«Nos ingénieurs peuvent faire gagner des millions de dinars à la Tunisie rien qu’avec leur savoir faire», a déclaré M. Amine Manai, fondateur du parti pour la justice social-démocrate (PJSD) lors de son premier meeting populaire tenu le lundi 11 juillet à la maison des jeunes d’El Menzah 6 à Tunis.
«Avec leurs diplômes, nos ingénieurs de développement, comme les programmateurs, pourront aller arracher des marchés sur le continent africain. Je ne comprends pas pourquoi on cherche par tous les moyens à exporter notre savoir faire au vieux continent sans qu’il y ait, en retour, une vraie valeur ajoutée pour la Tunisie. Notre pays a fini par devenir un grand garage de sous-traitance pour l’Europe», rajoute-t-il sur un ton ironique devant une audience peu nombreuse dans la salle, composée essentiellement de jeunes.
M. Manai s’est également indigné du peu d’intérêt qu’accordent les hautes sphères de l’Etat aux chômeurs : «Comment se fait-il qu’il y ait si peu d’intérêt pour nos diplômés à la recherche d’emploi ? Au PJSD, nous croyons dans le potentiel de ces personnes à résorber, par eux-même, le taux de chômage en Tunisie. Comment ? Grâce à l’entreprenariat».
La solution ? Une Star Academy des entrepreneurs
Oubliez les présentations des programmes politiques longs et ennuyeux. La solution du PJSD pour combattre le chômage se tient en une seule phrase : «Il faut faire une Star Academy des entrepreneurs», déclare le fondateur du parti.
M. Manai appelle donc à la création de caravanes ambulantes où les chefs d’entreprises pourront aller chercher leur futurs investissements, directement auprès des jeunes et dans les régions, s’il vous plait !
«Parfois un jeune n’a même pas 1 dinar pour se déplacer à un rendez-vous d’embauche, alors que dire pour aller présenter son projet devant un entrepreneur, surtout si on habite loin de la ville ?». M. Manai estime ainsi que de telles caravanes vont permettre d’optimiser les ressources : moins de dépenses de la part des jeunes, plus de proximité avec les régions, plus d’opportunités d’investissement pour les chefs d’entreprises et donc plus de bénéfices dont découle, in fine, la création de nouveaux postes de travail.
Une vision simpliste des problèmes
M. Amine Manai a par la suite expliqué que son parti politique était le premier dans son genre à ne pas avoir de bureau politique. «Notre bureau politique ? Ce sont les tables rondes.

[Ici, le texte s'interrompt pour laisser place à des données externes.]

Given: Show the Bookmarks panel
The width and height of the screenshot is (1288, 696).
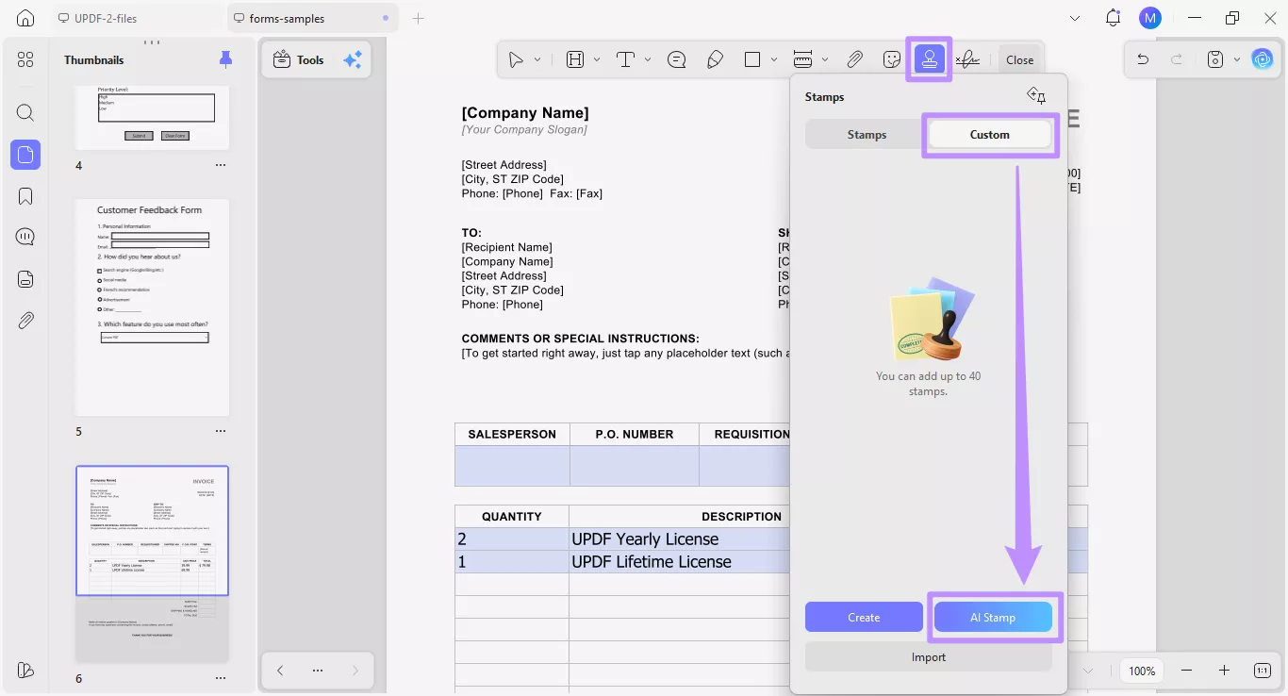Looking at the screenshot, I should tap(25, 195).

Chacun a le droit de venir à ces tables rondes et proposer ses idées dans son domaine de spécialité», explique-t-il à son audience. Mais ces tables rondes n’ont vraisemblablement pas réussi à établir un programme politique clair, loin du discours populiste à la façon “des pages facebook (pseudo)révolutionnaires”.

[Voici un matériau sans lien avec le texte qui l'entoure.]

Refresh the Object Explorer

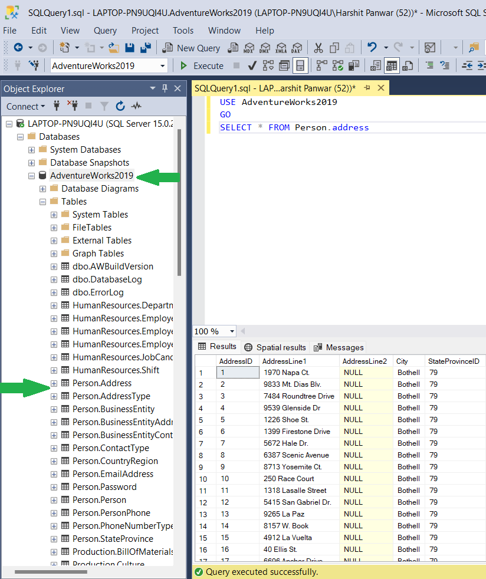(x=121, y=106)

Par exemple. Si on se focalise sur le volet “high-tech” du parti, et c’est d’ailleurs la raison pour laquelle nous nous sommes déplacés à ce meeting, on verra que la solution prônée par M. Manai pour nos développeurs verse plutôt dans l’utopie.
Si nos ingénieurs et informaticiens se réfugient en Europe et en Amérique du Nord pour développer leurs outils, c’est pour une raison bien simple : ils courent moins de risque à se faire voler leur idée là-bas que dans leur pays natal.
Encore faut-il rappeler que les lois de protection de la propriété intellectuelle en Afrique, et en Tunisie en particulier, sont loin d’être efficaces (pour ne pas dire quasi-inexistantes) ?
Pire encore : Quelles sont les garanties de ces jeunes chômeurs pour que leurs idées ne soient pas tout bonnement volées par ces entrepreneurs, lors de cette “Star Academy” d’un nouveau genre ?
Et même si toutes ces garanties étaient satisfaites, avec la formation inhérente de plusieurs start-up, comment ces entreprises pourront-elles s’installer dans les régions intérieures du pays quand la Tunisie dispose d’une infrastructure (routière et de télécommunication) brinquebalante en dehors des villes côtières ? La top priorité dans ce cas-là ne doit-elle pas passer par une réforme du secteur des télécoms, et notamment celui de l’accès haut débit ?
Le parti pour la justice social-démocrate est un parti jeune, qui cherche à se démarquer du discours politique vieillot, sans rompre, pour autant, avec les bonnes vielles recettes de la communication politique. C’est à dire un mélange entre le jargon jeune “facebookien” et les vannes tunisiennes à la Mourou, ornementé de quelques citations coraniques et/ou littéraires à la Beji Caid Essebsi. Mais côté sérieux du programme politique, et surtout côté TIC, la sauce n’a visiblement pas (encore) pris.